PROBLEM DETAILS –
Each line of the data has to be written out again exactly as shown.

MATERIAL SHOWN –
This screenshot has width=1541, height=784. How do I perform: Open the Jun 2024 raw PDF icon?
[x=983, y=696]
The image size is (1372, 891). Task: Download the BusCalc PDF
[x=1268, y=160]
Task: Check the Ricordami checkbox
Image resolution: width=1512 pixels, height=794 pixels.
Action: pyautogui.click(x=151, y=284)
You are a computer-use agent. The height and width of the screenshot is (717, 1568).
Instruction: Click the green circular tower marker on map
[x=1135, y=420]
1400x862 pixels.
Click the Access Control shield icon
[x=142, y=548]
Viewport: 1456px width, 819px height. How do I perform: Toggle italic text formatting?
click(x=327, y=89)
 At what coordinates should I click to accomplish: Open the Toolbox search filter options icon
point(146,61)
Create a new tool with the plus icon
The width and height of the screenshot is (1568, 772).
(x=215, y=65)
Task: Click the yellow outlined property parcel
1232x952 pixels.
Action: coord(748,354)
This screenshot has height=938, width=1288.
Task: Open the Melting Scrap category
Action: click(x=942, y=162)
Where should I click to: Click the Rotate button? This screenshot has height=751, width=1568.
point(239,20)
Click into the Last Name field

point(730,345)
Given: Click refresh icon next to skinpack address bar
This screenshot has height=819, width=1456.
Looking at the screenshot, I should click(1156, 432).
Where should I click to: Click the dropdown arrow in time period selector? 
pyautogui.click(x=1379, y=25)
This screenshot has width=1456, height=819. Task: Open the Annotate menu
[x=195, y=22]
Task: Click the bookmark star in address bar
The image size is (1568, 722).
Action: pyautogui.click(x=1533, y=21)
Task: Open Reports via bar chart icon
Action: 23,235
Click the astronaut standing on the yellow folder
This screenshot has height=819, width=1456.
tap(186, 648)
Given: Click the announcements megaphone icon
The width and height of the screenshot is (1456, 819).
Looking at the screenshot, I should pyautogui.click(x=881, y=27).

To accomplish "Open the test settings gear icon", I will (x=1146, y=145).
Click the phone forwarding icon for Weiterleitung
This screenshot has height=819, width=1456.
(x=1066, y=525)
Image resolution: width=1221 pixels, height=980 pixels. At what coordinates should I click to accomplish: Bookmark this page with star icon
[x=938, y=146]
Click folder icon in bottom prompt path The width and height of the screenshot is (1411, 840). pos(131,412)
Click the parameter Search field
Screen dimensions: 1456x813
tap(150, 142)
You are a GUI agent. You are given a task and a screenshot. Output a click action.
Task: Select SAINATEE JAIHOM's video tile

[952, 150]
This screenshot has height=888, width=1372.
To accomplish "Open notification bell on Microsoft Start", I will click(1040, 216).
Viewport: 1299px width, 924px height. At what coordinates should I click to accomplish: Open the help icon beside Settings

SOLUTION BELOW –
This screenshot has width=1541, height=784. How do I perform: Open the Jun 2024 raw PDF icon?
[x=983, y=696]
The image size is (1372, 891). Task: Download the BusCalc PDF
[x=1268, y=160]
Task: Check the Ricordami checkbox
Image resolution: width=1512 pixels, height=794 pixels.
Action: pyautogui.click(x=151, y=284)
You are a computer-use agent. The height and width of the screenshot is (717, 1568).
Instruction: Click the green circular tower marker on map
[x=1135, y=420]
1400x862 pixels.
Click the Access Control shield icon
[x=142, y=548]
Viewport: 1456px width, 819px height. How do I perform: Toggle italic text formatting?
click(x=327, y=89)
 At what coordinates should I click to accomplish: Open the Toolbox search filter options icon
point(146,61)
Create a new tool with the plus icon
The width and height of the screenshot is (1568, 772).
(x=215, y=65)
Task: Click the yellow outlined property parcel
1232x952 pixels.
Action: coord(748,354)
This screenshot has height=938, width=1288.
Task: Open the Melting Scrap category
Action: click(x=942, y=162)
Where should I click to: Click the Rotate button? This screenshot has height=751, width=1568.
point(239,20)
Click into the Last Name field

point(730,345)
Given: Click refresh icon next to skinpack address bar
This screenshot has height=819, width=1456.
Looking at the screenshot, I should click(1156, 432).
Where should I click to: Click the dropdown arrow in time period selector? 
pyautogui.click(x=1379, y=25)
This screenshot has width=1456, height=819. Task: Open the Annotate menu
[x=195, y=22]
Task: Click the bookmark star in address bar
The image size is (1568, 722).
Action: pyautogui.click(x=1533, y=21)
Task: Open Reports via bar chart icon
Action: 23,235
Click the astronaut standing on the yellow folder
This screenshot has height=819, width=1456.
tap(186, 648)
Given: Click the announcements megaphone icon
The width and height of the screenshot is (1456, 819).
Looking at the screenshot, I should pyautogui.click(x=881, y=27).

To accomplish "Open the test settings gear icon", I will (x=1146, y=145).
Click the phone forwarding icon for Weiterleitung
This screenshot has height=819, width=1456.
(x=1066, y=525)
Image resolution: width=1221 pixels, height=980 pixels. At what coordinates should I click to accomplish: Bookmark this page with star icon
[x=938, y=146]
Click folder icon in bottom prompt path The width and height of the screenshot is (1411, 840). pos(131,412)
Click the parameter Search field
Screen dimensions: 1456x813
tap(150, 142)
You are a GUI agent. You are given a task and a screenshot. Output a click action.
Task: Select SAINATEE JAIHOM's video tile

[952, 150]
This screenshot has height=888, width=1372.
To accomplish "Open notification bell on Microsoft Start", I will click(1040, 216).
Viewport: 1299px width, 924px height. At what coordinates should I click to accomplish: Open the help icon beside Settings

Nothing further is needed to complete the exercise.